METHOD OF MANUFACTURING FLASH MEMORY DEVICE

Abstract

A method of manufacturing a flash memory device and a flash memory device in which a tunnel oxide layer and a first polysilicon pattern are formed on and/or over a semiconductor substrate. A second polysilicon pattern and a third polysilicon pattern are formed on and/or over a sidewall of the first polysilicon pattern and a dielectric layer and a polysilicon layer formed on and/or over the first, second and third polysilicon patterns. An etching process is performed to form a tunnel oxide layer pattern, a dielectric pattern, and a fourth polysilicon pattern.

Description

The present application claims priority under 35 U.S.C. §119 to Korean Patent Application No. 10-2007-0122672 (filed on Nov. 29, 2007), which is hereby incorporated by reference in its entirety.

BACKGROUND

A flash memory device is a type of non-volatile memory which maintains stored data even when power is turned off. It has a comparatively high data processing speed in write, read and delete operations. Accordingly, flash memory devices may be used as data storage devices for BIOS of a personal computer (PC), a set-top box, a printer or a network server. Flash memory devices may also be employed in cameras and cellular phones, etc.

SUMMARY

In embodiments, a method of manufacturing a flash memory device includes: providing a semiconductor substrate, forming a tunnel oxide layer on and/or over the semiconductor substrate, forming a first polysilicon pattern having sidewalls on and/or over the tunnel oxide layer, forming a second polysilicon pattern on and/or over a sidewall of the first polysilicon pattern, forming a third polysilicon pattern on and/or over a sidewall of the first polysilicon pattern, forming a dielectric layer on and/or over the first, second and third polysilicon patterns, forming a polysilicon layer on and/or over the dielectric layer, and performing an etching process to form a tunnel oxide layer pattern, a dielectric pattern, and a fourth polysilicon pattern.
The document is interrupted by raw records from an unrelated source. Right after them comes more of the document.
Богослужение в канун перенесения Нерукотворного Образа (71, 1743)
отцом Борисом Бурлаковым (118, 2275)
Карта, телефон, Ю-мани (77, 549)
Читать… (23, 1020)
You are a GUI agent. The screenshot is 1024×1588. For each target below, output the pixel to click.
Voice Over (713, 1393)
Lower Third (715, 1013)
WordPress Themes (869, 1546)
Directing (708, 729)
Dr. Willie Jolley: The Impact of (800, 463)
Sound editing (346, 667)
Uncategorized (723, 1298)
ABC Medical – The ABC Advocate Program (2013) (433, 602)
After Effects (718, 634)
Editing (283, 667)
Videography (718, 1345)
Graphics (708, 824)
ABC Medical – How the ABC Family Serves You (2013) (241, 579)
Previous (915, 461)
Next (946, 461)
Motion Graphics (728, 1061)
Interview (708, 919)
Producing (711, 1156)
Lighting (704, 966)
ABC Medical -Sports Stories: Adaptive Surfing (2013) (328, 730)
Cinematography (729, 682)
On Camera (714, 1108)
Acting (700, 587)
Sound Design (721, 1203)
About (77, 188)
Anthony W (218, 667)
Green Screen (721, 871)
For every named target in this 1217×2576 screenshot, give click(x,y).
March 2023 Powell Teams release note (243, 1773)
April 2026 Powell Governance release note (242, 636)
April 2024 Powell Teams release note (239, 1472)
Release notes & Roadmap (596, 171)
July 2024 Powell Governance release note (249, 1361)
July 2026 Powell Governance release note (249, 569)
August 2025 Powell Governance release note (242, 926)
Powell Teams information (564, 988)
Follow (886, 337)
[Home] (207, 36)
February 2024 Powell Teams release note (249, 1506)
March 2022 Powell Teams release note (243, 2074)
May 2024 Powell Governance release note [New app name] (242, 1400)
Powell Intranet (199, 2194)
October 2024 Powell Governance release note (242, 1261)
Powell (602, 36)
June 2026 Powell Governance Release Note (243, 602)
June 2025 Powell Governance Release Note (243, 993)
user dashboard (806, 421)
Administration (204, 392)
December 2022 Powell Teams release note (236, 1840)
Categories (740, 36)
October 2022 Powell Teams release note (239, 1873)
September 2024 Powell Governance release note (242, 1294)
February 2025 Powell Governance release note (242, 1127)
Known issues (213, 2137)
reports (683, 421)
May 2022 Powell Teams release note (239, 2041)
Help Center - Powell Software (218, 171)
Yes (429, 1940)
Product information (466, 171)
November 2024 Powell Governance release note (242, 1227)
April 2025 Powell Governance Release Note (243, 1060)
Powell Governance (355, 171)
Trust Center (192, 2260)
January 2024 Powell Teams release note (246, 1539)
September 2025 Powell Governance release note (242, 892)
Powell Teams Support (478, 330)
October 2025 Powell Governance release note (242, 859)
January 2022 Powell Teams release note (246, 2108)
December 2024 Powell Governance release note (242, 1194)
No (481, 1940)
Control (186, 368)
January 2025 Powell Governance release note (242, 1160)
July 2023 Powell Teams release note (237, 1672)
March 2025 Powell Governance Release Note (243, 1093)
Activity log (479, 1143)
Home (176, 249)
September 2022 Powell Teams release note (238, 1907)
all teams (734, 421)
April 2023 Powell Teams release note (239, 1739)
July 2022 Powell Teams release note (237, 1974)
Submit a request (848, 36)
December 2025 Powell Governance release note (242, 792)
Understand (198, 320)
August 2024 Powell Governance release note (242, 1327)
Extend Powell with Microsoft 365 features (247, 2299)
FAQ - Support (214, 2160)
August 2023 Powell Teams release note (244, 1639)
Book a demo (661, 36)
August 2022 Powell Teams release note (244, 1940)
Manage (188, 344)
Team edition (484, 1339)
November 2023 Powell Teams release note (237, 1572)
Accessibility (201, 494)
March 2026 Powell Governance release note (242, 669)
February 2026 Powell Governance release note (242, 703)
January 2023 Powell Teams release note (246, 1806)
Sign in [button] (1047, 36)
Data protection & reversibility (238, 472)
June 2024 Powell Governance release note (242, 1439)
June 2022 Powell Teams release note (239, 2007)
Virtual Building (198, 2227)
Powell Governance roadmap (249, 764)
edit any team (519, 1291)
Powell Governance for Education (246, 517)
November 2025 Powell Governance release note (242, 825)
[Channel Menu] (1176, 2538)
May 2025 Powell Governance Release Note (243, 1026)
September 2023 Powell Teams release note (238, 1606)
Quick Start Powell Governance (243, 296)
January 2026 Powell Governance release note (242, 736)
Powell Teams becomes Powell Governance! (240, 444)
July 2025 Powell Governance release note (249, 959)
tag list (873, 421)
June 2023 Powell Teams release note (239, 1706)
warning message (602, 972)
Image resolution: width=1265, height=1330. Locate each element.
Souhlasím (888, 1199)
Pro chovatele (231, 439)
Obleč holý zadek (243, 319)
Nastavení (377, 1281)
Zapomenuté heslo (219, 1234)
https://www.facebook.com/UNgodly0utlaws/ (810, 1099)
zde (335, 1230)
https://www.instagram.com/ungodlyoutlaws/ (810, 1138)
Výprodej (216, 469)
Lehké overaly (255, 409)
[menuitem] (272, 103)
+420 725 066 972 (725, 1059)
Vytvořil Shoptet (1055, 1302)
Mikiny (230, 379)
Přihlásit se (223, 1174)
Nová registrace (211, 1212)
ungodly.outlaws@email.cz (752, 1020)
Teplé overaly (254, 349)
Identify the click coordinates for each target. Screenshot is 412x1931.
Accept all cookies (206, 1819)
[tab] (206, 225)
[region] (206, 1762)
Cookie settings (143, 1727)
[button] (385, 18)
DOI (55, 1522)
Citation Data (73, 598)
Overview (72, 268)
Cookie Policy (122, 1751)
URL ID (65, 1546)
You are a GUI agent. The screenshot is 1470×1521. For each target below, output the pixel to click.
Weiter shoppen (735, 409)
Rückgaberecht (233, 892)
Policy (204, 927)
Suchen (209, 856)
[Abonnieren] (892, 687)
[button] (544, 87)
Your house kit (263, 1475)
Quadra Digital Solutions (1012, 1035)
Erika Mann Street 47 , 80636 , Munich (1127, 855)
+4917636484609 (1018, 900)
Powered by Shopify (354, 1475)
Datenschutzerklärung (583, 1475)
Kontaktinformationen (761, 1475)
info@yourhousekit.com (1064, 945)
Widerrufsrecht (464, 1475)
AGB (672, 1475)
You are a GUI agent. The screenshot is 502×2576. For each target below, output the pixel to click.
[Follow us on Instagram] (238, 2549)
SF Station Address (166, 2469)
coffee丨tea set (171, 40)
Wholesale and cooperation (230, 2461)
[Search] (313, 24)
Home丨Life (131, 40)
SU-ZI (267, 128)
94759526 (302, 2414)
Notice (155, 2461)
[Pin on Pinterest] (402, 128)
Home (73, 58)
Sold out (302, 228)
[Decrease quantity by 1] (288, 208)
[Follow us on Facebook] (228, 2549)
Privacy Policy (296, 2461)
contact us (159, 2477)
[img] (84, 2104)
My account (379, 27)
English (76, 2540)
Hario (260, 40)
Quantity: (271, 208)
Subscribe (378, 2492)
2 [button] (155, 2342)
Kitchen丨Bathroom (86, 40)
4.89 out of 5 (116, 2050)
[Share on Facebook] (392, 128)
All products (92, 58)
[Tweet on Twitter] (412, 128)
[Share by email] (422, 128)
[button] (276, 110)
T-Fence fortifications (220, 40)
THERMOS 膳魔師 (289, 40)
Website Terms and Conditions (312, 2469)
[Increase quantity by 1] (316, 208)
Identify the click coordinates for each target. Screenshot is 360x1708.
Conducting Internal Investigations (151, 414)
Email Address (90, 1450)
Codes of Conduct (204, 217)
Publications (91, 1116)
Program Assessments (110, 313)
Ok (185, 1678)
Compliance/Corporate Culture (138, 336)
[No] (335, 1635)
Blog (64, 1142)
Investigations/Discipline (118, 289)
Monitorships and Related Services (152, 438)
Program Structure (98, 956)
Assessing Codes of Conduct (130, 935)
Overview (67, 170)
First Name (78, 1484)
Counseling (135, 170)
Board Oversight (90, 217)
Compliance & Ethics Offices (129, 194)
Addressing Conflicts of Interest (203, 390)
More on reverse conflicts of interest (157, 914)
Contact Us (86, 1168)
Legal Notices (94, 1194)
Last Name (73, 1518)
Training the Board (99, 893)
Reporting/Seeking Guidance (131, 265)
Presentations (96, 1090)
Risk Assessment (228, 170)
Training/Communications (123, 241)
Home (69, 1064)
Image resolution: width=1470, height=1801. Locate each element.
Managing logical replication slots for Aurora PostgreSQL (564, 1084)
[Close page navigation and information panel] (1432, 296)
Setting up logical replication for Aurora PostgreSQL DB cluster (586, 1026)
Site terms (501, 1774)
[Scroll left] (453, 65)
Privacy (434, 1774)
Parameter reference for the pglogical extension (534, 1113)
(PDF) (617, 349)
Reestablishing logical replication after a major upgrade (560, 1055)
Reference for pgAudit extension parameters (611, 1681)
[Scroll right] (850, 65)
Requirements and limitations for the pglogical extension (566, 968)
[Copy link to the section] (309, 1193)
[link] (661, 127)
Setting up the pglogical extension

In embodiments, a flash memory device includes a semiconductor substrate with a tunnel oxide layer pattern on and/or over the semiconductor substrate. A first polysilicon pattern having sidewalls may be formed on and/or over the tunnel oxide layer pattern. A second polysilicon pattern and a third polysilicon pattern may be formed on and/or over a sidewall of the first polysilicon pattern. A dielectric pattern may be formed on and/or over the first, second and third polysilicon patterns. A fourth polysilicon pattern may be formed on and/or over the dielectric layer.

DRAWINGS

Example FIGS. 1 to 13 illustrate a flash memory device and a method of manufacturing the same in accordance with embodiments.

DESCRIPTION

Example FIGS. 1 to 11 are plane views and sectional views of a flash memory device according to embodiments.

As shown in example FIG. 1, an active region 3 is defined in a semiconductor substrate 10. The active region 3 may be defined by forming a device isolation layer 2 in the semiconductor substrate 10. The device isolation layer 2 may be formed by forming a trench in the semiconductor substrate 10 and filling the trench with an insulator.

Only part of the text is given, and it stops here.